Fig and Almond Brioche Loaf

Posted by Gill Bland Friday, 5th July 2013

Fig -brioche -1

This month's recipe is inspired by ingredients that found their way to me by two particularly nice methods. Firstly the fig filling is from the same recipe as an almond and fig cake: which are available at cheese counters in delicatessens. The recipe was sent to me by my 'Foodie Penpal' for the month...


'Foodie Penpals' is a free internet-based initiative that pairs up food lovers around the world. Each month you send a box of goodies (worth around £10 incl. postage) to someone and you receive a box from someone else. Usually there will be a letter in the parcel telling you a bit about the items and the person who sent them. It's lovely waiting for the box to arrive every month, discovering new things and 'meeting' new people as a result. It's also a fun excuse to buy interesting local items to send onwards. Imagine one of those round robin letters, only more tasty.


There is a mature Caerphilly cheese that you can see in the picture, which I made the brioche to compliment, it was a gift from some friends visiting from Cardiff. They have an excellent deli just near them in Pontyclun and were kind enough to share some of its Welsh bounty with us.


The tang of the Caerphilly and its slight musky undertones work well against the sweet fig and buttery dough. This would make for a particularly interesting and celebratory picnic offering. However, you could just as easily eat this brioche toasted for breakfast or make it into a pudding.


If you want to see what I receive and what I send each month for Foodie Penpals, or perhaps you'd like to know how to make tennis ball cake-pops to celebrate Wimbledon, it's all over at Tales of Pigling Bland.

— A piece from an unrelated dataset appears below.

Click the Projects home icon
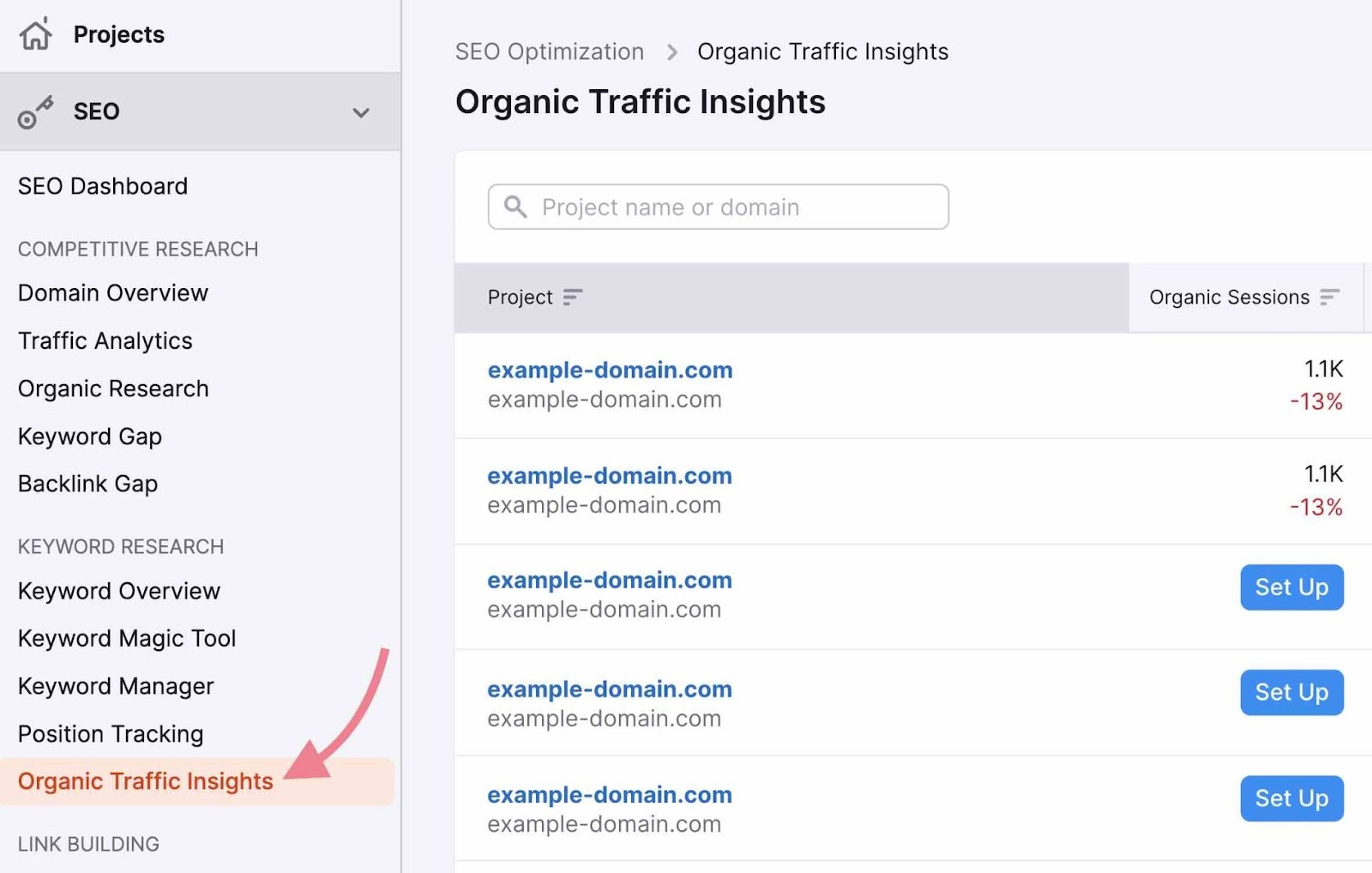This screenshot has height=873, width=1372. pyautogui.click(x=36, y=34)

Fig and Almond Brioche Loaf

Fig -and -broiche -loaf -2



  • 1x 7g sachet of fast action dried yeast
  • 2 tbsp warm water
  • 225g "00" flour or strong white flour
  • ½ tsp salt
  • 1 tbsp sugar
  • 20g butter
  • 3 eggs, beaten
  • 110g dried figs or a compacted fig cake from the cheese counter
  • Large handful of flaked almonds, toasted
  • 1 egg, beaten


  1. Put the flour into a large, preferably cold bowl.
  2. Add the yeast to one side and the salt, sugar, butter and eggs to the other and mix together. It'll be very sticky - don't panic.
  3. Knead using the dough hook on your electric mixer or hand mixer for about 5 minutes until smooth and silky. You can do this by hand if you don't have a dough hook, but it stops the mixture getting too warm and makes it much easier to work with.
  4. Leave to rise in the bowl and cover with a damp tea towel.
  5. After 1-1 ½ hours it should have doubled in size.
  6. Knock it back (this will be very easy) and place the dough into a greased loaf tin.
  7. Press pieces of dried fig, or slices of the fig cake into the dough.
  8. Leave to rise for another hour.
  9. Bake for about 10 minutes until it is going golden, BUT just before the end of the baking time, take it out, quickly brush with beaten egg, sprinkle with the toasted almonds and a little caster sugar and then pop it back in to finish off for a couple more minutes.